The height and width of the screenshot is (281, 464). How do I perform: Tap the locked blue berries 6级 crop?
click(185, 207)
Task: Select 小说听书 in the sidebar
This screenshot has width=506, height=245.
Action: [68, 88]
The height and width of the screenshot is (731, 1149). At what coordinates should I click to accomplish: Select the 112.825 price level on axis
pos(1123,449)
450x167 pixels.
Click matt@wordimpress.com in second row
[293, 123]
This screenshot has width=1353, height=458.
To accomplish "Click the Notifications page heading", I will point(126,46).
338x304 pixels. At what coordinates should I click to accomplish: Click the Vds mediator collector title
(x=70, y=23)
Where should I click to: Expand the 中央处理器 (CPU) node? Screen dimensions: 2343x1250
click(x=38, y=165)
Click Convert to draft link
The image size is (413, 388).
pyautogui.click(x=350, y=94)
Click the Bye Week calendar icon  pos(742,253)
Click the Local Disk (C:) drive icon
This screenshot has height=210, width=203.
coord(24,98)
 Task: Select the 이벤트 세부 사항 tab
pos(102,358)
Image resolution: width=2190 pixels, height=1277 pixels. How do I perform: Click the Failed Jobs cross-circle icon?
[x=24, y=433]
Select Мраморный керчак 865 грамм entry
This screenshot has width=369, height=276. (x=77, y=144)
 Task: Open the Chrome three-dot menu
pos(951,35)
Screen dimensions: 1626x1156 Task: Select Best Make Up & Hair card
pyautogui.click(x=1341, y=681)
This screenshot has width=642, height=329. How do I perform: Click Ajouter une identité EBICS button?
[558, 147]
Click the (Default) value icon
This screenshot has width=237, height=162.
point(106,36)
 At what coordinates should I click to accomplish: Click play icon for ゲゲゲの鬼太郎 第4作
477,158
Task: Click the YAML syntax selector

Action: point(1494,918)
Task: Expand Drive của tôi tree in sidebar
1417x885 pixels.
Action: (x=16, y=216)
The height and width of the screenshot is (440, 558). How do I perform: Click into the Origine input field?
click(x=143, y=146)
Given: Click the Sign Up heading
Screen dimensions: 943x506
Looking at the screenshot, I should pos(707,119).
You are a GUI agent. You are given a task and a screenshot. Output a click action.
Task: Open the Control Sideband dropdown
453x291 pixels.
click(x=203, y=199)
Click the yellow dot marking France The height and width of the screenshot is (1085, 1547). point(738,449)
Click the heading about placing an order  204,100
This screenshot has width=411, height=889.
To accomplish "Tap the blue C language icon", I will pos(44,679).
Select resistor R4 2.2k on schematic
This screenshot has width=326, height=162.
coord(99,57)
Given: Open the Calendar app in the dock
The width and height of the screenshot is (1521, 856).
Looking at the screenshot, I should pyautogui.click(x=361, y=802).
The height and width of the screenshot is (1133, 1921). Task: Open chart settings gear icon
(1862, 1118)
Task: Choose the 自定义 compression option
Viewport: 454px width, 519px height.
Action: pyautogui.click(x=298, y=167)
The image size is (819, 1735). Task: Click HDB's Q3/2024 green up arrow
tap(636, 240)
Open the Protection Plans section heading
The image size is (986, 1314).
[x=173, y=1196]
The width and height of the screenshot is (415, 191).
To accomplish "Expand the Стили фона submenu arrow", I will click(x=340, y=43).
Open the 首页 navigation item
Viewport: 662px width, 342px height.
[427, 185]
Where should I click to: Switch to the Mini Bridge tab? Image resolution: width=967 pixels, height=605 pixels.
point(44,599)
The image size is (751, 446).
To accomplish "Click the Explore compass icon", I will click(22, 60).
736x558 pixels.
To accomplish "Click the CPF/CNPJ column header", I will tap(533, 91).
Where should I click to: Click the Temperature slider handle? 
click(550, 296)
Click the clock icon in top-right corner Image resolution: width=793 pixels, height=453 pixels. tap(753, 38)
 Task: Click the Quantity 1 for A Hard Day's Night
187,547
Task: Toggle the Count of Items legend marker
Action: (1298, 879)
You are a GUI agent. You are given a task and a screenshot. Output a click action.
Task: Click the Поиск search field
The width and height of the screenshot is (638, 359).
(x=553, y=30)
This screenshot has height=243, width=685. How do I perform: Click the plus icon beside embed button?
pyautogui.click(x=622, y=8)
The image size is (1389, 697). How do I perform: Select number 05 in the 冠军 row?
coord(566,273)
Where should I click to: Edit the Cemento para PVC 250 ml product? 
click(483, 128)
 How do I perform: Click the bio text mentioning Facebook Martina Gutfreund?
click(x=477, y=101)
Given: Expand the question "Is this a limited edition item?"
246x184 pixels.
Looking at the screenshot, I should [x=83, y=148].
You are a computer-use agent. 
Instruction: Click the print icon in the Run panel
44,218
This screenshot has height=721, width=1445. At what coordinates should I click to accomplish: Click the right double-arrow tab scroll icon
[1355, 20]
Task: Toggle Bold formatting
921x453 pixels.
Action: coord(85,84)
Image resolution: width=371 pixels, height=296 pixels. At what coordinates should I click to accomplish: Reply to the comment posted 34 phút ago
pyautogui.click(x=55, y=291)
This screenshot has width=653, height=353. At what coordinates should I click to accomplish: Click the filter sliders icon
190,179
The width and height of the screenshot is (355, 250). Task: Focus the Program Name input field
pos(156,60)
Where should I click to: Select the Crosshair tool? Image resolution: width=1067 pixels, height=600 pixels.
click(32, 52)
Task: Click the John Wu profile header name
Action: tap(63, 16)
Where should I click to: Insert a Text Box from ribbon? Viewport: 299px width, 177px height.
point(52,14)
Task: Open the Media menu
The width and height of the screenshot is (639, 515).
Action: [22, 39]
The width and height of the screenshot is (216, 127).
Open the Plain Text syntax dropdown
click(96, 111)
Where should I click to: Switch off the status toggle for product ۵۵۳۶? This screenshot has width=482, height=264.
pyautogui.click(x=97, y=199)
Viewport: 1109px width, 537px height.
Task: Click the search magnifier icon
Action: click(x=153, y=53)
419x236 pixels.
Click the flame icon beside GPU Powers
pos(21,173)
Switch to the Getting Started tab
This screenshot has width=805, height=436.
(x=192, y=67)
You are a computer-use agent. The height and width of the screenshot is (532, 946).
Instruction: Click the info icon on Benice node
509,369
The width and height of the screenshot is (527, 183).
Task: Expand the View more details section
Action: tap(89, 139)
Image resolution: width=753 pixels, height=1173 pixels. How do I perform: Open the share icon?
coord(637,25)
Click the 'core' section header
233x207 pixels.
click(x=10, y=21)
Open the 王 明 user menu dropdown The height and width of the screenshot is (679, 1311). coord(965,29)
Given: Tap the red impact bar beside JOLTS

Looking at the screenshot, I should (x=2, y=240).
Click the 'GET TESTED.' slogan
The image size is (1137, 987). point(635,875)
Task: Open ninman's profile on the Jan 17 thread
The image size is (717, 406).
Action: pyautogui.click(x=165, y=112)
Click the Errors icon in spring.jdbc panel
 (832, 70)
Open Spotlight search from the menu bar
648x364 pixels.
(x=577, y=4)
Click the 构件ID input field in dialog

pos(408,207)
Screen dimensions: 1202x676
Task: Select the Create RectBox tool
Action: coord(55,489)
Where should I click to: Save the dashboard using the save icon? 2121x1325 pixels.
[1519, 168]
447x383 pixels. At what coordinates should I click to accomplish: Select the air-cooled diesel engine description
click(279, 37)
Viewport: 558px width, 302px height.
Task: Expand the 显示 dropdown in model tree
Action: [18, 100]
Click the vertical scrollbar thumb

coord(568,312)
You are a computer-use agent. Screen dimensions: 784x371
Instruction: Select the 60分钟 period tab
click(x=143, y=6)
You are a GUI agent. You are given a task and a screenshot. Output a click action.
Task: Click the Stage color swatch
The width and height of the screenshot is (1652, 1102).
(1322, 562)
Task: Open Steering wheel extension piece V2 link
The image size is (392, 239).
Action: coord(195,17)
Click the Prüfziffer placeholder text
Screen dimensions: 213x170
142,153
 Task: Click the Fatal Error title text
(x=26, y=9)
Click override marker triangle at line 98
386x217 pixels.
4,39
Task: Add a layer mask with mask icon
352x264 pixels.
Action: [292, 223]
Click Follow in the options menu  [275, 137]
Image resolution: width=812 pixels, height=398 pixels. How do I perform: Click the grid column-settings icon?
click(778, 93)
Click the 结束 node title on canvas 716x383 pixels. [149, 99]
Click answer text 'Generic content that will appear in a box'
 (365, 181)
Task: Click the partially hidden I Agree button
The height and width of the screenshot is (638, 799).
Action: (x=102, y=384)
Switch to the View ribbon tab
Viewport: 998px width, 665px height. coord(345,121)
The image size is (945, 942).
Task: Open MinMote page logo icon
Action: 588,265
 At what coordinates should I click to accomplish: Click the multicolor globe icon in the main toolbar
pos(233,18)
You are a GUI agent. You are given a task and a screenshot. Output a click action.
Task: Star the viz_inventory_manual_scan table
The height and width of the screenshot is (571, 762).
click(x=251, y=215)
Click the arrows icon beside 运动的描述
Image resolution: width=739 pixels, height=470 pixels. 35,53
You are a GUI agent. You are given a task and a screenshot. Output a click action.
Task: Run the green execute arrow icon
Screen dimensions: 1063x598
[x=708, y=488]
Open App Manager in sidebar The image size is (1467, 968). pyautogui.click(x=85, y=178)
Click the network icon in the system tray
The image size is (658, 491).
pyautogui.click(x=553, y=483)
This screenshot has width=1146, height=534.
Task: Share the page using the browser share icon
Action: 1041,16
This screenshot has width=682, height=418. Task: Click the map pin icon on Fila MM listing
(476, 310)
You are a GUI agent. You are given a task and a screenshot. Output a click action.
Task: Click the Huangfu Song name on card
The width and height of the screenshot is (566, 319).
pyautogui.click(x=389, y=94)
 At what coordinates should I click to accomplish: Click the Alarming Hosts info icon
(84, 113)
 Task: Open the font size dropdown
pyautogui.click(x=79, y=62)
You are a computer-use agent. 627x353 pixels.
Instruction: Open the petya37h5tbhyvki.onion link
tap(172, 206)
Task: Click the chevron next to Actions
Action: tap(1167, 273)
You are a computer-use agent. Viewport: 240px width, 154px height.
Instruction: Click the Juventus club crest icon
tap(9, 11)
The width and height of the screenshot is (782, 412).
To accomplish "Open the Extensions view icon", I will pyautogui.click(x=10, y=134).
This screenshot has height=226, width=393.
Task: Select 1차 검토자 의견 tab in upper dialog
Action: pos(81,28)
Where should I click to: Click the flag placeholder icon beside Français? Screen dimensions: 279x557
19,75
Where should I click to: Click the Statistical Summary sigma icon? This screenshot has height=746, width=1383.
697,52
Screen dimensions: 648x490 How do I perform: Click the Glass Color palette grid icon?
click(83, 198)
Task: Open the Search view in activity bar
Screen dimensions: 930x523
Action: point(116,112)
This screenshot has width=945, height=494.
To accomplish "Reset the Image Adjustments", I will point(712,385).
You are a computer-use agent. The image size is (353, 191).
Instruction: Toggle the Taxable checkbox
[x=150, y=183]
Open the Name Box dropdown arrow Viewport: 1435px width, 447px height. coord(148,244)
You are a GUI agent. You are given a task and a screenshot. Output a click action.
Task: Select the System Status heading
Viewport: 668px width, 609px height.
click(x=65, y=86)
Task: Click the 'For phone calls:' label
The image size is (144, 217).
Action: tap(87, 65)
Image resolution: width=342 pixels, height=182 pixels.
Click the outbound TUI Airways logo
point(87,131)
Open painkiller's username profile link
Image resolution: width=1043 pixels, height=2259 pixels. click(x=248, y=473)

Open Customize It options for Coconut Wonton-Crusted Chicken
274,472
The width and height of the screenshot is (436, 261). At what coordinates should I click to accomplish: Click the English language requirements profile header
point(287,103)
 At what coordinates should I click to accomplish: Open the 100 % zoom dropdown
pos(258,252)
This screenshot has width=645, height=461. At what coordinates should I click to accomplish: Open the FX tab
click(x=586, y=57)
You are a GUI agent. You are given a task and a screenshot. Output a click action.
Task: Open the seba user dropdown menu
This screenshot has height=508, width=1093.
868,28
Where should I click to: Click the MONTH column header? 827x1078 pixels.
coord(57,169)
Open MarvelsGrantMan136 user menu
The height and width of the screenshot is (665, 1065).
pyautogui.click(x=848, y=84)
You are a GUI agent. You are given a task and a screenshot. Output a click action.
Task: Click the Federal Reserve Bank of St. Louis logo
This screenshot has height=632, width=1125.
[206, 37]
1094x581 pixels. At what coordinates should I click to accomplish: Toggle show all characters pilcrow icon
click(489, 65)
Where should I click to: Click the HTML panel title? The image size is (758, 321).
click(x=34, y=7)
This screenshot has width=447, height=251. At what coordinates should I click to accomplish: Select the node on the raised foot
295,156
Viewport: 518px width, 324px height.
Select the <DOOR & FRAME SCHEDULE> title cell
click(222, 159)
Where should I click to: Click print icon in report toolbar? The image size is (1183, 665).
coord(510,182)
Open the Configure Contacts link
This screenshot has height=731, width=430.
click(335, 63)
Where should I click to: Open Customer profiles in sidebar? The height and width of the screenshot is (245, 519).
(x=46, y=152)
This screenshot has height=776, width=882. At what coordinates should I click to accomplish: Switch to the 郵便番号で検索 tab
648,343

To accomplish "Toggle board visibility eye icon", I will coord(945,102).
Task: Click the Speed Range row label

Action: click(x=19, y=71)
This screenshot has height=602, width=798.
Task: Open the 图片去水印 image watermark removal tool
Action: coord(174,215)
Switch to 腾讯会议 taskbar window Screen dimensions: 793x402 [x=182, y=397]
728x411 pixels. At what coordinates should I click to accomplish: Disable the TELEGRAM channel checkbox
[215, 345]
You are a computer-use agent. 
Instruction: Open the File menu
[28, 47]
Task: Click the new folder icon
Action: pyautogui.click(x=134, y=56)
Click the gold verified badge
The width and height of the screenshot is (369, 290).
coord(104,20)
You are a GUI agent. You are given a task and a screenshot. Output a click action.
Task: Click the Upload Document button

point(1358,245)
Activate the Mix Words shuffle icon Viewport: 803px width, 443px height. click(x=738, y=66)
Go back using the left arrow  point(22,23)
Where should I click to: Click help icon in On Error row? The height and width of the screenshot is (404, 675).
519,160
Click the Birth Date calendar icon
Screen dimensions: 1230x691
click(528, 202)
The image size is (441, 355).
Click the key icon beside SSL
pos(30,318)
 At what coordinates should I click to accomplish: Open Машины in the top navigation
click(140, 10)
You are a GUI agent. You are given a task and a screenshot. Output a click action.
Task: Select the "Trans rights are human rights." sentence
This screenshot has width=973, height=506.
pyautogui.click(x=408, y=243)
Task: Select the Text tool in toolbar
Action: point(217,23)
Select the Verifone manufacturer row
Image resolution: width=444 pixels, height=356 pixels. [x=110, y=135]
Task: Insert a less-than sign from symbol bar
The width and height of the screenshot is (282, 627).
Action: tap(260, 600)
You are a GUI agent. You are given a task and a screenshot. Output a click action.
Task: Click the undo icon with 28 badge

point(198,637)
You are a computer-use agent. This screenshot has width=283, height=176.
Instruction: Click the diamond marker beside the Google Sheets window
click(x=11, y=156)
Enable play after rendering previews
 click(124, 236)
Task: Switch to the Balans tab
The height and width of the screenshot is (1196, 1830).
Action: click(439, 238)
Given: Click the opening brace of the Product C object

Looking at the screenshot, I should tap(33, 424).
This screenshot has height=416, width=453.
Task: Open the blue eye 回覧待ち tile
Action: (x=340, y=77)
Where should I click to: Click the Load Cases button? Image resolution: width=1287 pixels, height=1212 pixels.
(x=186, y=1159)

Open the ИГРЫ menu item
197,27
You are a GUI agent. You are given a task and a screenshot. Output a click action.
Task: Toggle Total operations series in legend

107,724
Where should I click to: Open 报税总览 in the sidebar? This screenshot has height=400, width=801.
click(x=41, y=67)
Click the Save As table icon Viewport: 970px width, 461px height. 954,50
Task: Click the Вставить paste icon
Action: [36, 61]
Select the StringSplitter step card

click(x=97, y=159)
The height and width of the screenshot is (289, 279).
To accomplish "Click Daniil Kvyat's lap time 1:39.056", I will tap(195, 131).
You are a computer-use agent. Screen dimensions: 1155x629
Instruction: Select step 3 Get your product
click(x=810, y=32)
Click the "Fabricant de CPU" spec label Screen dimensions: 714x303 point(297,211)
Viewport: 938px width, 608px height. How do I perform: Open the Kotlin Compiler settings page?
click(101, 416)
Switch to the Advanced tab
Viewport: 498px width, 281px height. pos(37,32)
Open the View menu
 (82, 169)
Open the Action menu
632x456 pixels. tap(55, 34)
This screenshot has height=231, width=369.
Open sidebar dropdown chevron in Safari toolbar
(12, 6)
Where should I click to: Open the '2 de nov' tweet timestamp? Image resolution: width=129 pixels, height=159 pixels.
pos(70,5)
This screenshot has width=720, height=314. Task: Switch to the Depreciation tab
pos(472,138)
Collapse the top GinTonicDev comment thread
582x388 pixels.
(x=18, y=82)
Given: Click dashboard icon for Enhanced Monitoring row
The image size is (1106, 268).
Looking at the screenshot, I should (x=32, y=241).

──────

**TASK TO CARRY OUT**
Update the listing from the line containing "You are a computer-use agent. The image" through the line containing "Action: tap(87, 65)", replacing "heading" with "title" and leaving everything else unchanged.

**THE COMPLETED TASK**
You are a computer-use agent. The image size is (353, 191).
Instruction: Toggle the Taxable checkbox
[x=150, y=183]
Open the Name Box dropdown arrow Viewport: 1435px width, 447px height. coord(148,244)
You are a GUI agent. You are given a task and a screenshot. Output a click action.
Task: Select the System Status title
Viewport: 668px width, 609px height.
click(x=65, y=86)
Task: Click the 'For phone calls:' label
The image size is (144, 217).
Action: tap(87, 65)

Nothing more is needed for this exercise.